Rows from a dataset
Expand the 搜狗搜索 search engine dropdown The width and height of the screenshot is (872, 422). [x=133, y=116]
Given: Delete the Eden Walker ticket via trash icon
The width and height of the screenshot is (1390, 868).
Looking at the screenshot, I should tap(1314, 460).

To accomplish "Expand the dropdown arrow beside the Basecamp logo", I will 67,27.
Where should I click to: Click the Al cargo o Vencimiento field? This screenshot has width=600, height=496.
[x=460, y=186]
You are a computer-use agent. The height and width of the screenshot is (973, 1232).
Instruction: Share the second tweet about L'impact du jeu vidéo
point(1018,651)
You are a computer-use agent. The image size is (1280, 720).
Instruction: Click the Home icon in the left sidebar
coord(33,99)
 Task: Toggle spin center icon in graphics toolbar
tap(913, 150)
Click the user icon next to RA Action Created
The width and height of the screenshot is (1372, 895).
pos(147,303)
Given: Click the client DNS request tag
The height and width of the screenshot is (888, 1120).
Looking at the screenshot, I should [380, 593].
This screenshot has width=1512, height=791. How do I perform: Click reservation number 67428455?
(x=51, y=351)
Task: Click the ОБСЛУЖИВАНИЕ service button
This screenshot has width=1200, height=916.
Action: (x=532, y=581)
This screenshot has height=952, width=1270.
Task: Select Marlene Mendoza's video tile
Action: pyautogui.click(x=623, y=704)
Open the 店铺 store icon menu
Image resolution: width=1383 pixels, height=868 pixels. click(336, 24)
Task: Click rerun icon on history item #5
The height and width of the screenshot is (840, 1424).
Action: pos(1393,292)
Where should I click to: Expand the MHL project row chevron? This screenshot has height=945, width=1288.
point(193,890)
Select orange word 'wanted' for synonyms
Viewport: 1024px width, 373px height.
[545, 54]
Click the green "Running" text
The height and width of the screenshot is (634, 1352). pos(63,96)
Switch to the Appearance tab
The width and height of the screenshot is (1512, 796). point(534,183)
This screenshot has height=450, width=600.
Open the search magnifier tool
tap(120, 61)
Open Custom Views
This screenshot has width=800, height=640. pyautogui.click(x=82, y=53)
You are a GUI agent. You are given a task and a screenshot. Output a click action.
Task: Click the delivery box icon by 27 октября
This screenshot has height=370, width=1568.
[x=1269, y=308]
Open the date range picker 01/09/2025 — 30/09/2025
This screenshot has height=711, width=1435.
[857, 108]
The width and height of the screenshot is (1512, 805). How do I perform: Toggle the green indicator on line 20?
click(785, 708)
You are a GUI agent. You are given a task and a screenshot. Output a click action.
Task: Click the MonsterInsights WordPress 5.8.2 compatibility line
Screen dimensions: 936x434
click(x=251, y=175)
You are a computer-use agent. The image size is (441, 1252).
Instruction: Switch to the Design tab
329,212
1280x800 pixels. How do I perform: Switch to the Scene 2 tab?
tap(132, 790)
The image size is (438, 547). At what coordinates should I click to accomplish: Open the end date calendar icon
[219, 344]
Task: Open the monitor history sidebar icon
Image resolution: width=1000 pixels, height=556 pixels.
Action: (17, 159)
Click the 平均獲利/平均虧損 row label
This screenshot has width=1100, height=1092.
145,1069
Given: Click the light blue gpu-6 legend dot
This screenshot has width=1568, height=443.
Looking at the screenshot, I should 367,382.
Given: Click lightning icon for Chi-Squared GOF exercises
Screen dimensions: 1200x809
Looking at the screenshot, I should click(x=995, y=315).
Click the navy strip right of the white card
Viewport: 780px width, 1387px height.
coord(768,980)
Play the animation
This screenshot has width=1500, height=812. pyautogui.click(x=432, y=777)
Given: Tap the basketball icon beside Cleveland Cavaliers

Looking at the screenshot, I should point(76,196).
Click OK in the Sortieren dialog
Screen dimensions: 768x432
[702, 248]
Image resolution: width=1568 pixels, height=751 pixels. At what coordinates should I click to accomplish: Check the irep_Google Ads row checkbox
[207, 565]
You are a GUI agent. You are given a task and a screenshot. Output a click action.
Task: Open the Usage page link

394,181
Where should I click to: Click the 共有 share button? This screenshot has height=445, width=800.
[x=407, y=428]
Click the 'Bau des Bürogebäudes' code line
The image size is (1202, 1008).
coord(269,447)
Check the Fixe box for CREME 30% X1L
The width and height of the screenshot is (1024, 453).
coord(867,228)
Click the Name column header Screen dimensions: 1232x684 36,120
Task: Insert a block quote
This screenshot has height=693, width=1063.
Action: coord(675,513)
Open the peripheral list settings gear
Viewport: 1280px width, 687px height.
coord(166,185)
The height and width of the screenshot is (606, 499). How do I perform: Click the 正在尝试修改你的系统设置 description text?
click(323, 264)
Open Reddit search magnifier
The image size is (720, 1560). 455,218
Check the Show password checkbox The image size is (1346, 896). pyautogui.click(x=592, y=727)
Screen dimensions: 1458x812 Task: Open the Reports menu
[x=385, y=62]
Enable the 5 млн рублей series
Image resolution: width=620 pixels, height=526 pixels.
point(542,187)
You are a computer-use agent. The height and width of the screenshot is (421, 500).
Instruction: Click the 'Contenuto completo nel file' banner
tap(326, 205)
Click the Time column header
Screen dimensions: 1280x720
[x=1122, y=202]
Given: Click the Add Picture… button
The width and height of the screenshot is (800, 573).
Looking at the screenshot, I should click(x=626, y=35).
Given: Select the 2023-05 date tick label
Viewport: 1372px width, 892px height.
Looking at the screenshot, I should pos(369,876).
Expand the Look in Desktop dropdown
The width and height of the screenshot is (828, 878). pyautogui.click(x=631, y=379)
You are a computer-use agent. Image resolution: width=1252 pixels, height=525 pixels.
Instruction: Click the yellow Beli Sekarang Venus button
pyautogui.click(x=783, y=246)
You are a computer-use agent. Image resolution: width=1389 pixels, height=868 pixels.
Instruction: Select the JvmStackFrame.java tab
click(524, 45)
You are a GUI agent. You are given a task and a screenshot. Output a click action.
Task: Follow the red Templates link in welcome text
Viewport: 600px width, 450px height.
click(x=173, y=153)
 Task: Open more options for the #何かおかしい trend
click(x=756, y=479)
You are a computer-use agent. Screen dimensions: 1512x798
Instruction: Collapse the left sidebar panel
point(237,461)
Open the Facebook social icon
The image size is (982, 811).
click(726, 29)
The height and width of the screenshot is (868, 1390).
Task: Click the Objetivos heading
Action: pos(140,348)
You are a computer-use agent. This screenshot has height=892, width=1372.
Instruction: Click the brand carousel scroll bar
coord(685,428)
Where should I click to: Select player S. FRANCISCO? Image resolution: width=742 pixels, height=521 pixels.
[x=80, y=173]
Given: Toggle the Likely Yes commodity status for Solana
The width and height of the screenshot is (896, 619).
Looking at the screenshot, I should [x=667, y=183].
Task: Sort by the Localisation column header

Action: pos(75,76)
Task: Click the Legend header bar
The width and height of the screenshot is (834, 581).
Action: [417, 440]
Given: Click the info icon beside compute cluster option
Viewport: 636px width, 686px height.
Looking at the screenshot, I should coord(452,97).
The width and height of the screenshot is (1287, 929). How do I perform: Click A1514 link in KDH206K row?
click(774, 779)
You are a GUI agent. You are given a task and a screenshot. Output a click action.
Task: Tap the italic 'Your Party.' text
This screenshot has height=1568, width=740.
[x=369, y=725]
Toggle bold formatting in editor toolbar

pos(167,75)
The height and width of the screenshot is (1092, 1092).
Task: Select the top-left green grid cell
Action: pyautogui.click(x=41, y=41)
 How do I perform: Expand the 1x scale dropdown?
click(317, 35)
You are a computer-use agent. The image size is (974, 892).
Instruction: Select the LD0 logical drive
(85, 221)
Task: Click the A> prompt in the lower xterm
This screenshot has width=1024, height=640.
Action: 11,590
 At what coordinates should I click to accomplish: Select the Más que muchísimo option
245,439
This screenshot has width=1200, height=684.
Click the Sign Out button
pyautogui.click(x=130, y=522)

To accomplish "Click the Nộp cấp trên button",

**Work instructions:** Copy out again, unchanged, the stretch of data from the line containing "The height and width of the screenshot is (606, 499)." through the line containing "The width and height of the screenshot is (828, 878).", including both of those lines.

**Solution for this exercise:**
The height and width of the screenshot is (606, 499). How do I perform: Click the 正在尝试修改你的系统设置 description text?
click(323, 264)
Open Reddit search magnifier
The image size is (720, 1560). 455,218
Check the Show password checkbox The image size is (1346, 896). pyautogui.click(x=592, y=727)
Screen dimensions: 1458x812 Task: Open the Reports menu
[x=385, y=62]
Enable the 5 млн рублей series
Image resolution: width=620 pixels, height=526 pixels.
point(542,187)
You are a computer-use agent. The height and width of the screenshot is (421, 500).
Instruction: Click the 'Contenuto completo nel file' banner
tap(326, 205)
Click the Time column header
Screen dimensions: 1280x720
[x=1122, y=202]
Given: Click the Add Picture… button
The width and height of the screenshot is (800, 573).
Looking at the screenshot, I should click(x=626, y=35).
Given: Select the 2023-05 date tick label
Viewport: 1372px width, 892px height.
Looking at the screenshot, I should pos(369,876).
Expand the Look in Desktop dropdown
The width and height of the screenshot is (828, 878). pyautogui.click(x=631, y=379)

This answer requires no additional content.